### Your assignment
Search the entries below for the word "beside", then copy each line in which it is found.

### Data supplied
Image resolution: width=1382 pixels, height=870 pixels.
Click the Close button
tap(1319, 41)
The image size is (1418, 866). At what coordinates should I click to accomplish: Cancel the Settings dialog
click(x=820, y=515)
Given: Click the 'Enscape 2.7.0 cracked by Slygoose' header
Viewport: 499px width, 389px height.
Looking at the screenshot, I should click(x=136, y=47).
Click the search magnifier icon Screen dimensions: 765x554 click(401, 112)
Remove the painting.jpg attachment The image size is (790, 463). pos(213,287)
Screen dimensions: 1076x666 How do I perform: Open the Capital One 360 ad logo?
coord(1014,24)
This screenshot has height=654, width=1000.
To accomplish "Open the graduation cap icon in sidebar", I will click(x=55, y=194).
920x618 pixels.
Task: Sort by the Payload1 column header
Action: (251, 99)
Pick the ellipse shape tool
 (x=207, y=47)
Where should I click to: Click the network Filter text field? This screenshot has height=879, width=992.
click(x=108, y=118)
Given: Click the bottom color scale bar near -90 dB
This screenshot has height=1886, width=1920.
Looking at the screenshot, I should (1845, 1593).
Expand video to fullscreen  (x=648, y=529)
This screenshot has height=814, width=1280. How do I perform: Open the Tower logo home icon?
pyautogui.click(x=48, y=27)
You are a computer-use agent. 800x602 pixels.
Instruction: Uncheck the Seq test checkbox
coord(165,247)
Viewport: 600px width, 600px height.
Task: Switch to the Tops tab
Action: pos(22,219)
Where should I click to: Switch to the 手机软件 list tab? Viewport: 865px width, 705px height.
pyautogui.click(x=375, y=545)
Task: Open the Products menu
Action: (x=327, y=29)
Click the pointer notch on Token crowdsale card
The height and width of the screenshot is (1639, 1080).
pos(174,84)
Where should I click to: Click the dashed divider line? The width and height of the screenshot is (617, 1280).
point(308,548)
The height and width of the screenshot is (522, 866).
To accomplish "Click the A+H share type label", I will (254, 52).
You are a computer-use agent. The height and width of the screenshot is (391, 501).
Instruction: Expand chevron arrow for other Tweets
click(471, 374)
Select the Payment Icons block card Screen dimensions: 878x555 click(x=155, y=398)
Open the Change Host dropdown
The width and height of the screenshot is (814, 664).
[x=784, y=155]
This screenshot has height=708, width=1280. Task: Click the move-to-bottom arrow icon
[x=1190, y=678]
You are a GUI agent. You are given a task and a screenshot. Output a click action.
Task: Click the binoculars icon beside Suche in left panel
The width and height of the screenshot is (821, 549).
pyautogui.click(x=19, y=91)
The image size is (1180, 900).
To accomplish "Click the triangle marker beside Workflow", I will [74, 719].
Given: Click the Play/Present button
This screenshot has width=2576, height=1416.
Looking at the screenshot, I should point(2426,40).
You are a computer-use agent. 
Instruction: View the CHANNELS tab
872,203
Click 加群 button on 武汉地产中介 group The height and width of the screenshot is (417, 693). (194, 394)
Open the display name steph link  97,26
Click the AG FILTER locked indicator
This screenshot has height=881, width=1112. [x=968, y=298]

### Your solution
Task: Click the binoculars icon beside Suche in left panel
To accomplish "Click the triangle marker beside Workflow", I will [74, 719].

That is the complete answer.